Lloyd's Maritime and Commercial Law Quarterly
DEVELOPMENTS IN AUSTRALIA
What follows is a comment which covers a cluster of miscellaneous developments in Australia which may be of interest.
The Foreign States Immunities Act 1985 (Commonwealth) was proclaimed to apply from 1 April 1986 (with the exception of s. 18(2) which is a provision intended to be compatible with forthcoming Commonwealth admiralty jurisdiction legislation, dealing as it does with an action in rem against a sister ship). The Act is a complete code on this subject. A foreign state is immune from the jurisdiction of the Courts of Australia in a proceeding except as is provided for by or under the Act. The legislation sets out a number of circumstances in which a foreign state may not be immune. Of particular interest are provisions dealing with commercial transactions under which there is no immunity in a proceeding insofar as it concerns such a transaction. This is defined to mean “a commercial trading business professional or industrial or like transaction into which the foreign State has entered”, or a like activity in which the state has engaged; and without limiting that definition includes a contract for the supply of goods or services, an agreement for a loan or some other transaction for or in respect of the provision of finance and a guarantee or indemnity in respect of a financial obligation, but does not include a contract of employment or a bill of exchange.
If a foreign state has agreed to submit a dispute to arbitration, then that state is not immune in a proceeding for an exercise of any court jurisdiction in respect of that arbitration.

+ + + + +

Goal
Copy the note on developments in Australia starting at "If a foreign" and ending at "of that arbitration.", swapping "arbitration" for "mediation".

Data rows
+ + + + +

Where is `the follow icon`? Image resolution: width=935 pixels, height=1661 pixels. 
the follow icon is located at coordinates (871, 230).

+ + + + +

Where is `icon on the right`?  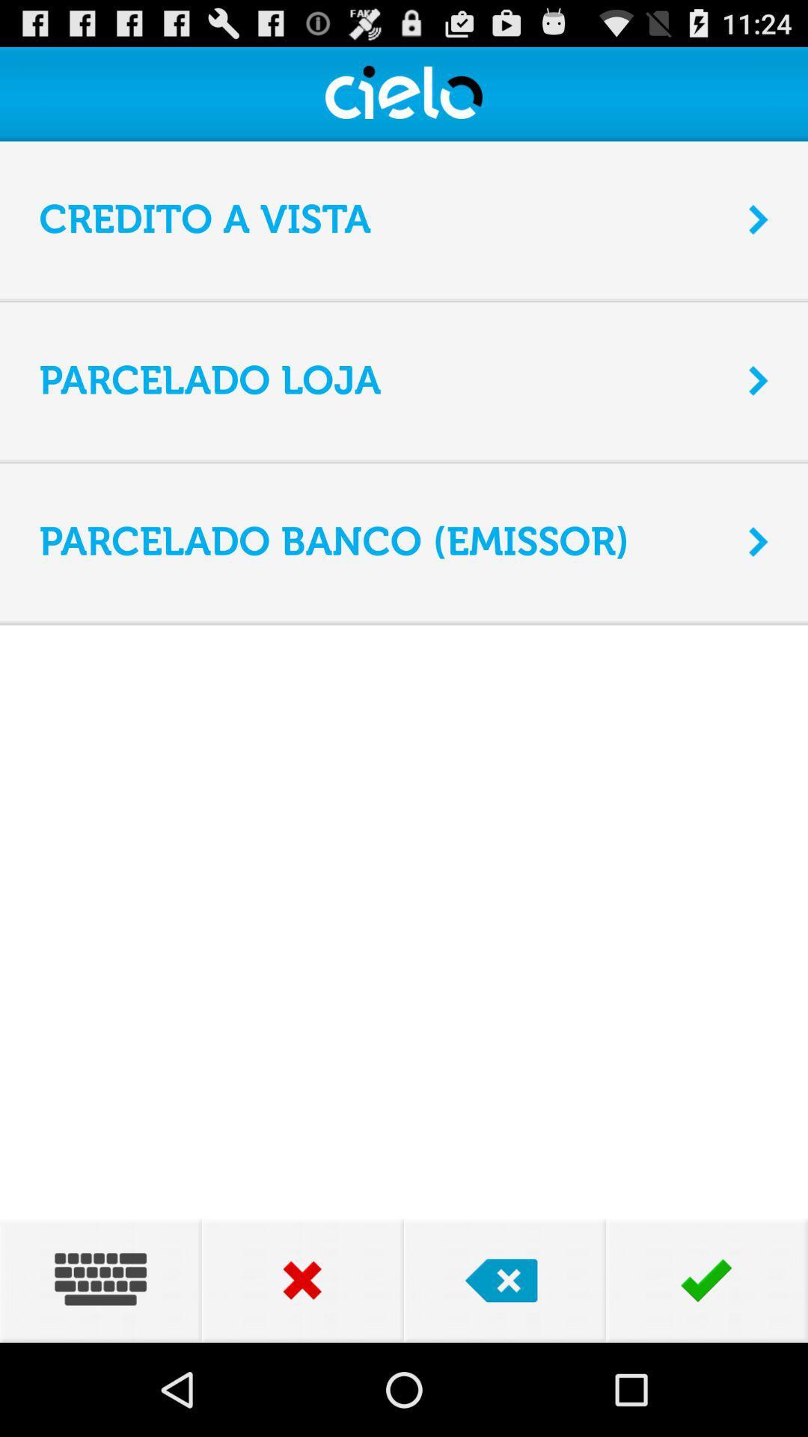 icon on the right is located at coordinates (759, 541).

+ + + + +

Result
If a foreign state has agreed to submit a dispute to mediation, then that state is not immune in a proceeding for an exercise of any court jurisdiction in respect of that mediation.